How so? Without raking over ground that need not be disturbed here, this year there was no clubmans rallycross championship in Britain. The UK has a licencing structure that means new drivers start at National B and can then progress to National A and International licence levels. There are places within the categories on offer in the MSA British Rallycross Championship events that allow new competitors to enter and make that progression, but until 2013 there had also been events for those up and coming drivers, and also for those who wanted no more than to race at a club level with all that involves in terms of car specification, cost of competing, style of event, etc.

In a concerted effort to change this situation for 2014, the BTRDA and Darlington and District MC, together with other interested parties, worked hard through the year to plan an end-of-season event that would demonstrate the viability of clubmans rallycross. With an entry list that was full, and with reserves, months before the event took place, the meeting succeeded on requirement to gain the support from competitors that would make it financially viable to organise; in the UK where clubs have to pay commercial circuit hire fees to use a track, that is a crucial factor.

More than anything at this level, where almost everybody is paying for their own sport, is that those competitors go away having enjoyed a good day’s racing. By and large, Croft appeared to succeed on that point too. Run on the ‘classless’ format pioneered by Bill Chesson at Lydden, the event pitched cars of all varieties – except for Supercars which were not eligible – in together and provided for some good racing in proper winter conditions.
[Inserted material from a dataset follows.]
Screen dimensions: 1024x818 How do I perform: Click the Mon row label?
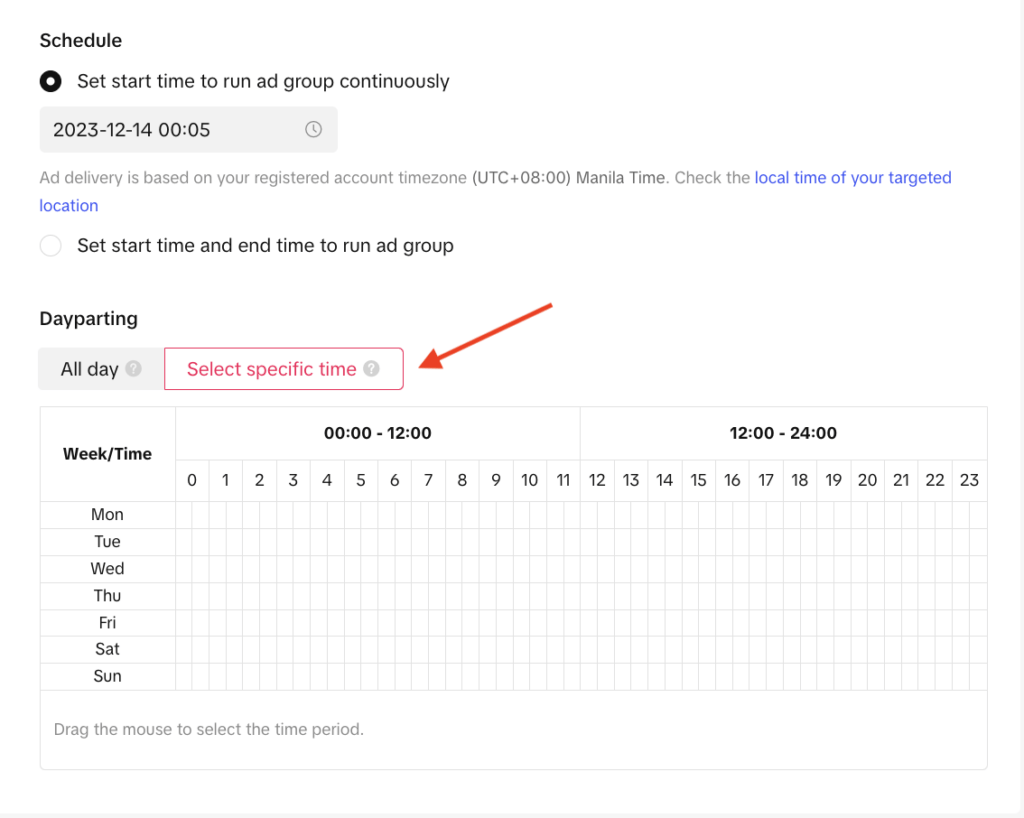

At the end of the day it was local rally driver Paul Swift who came through to win, his Escort Mk2 rally car the ideally suited to the conditions and its driver, nicely warmed-up having done a rally at Oulton Park on Saturday both in the groove – he set fastest time in the second heat – and willing to mix it with the fastest rallycrossers on the day. Stu Emery led the final before Swift passed. Charging through from the back of the field, Lance Foster reached second at the end in his Mini. John Gaskin, fastest in the first heat in his Citroen Saxo, recovered from a heat two crash to make third in the final.

There were also those kind of personal triumphs that this level of racing all about; novice racers Andy Bedford “I wasn’t last, so I’m happy” and Mike Yates, “I had a good day and the car is still in one bit”.

The event was also used to launch the 2014 BTRDA Clubmans Rallycross Championship, projected to run over six events using a new course at Blyton Park, Pembrey and Croft. All those involved managed to make this event a success, the real trick now is going to be maintaining the momentum and creating a consistently well supported championship.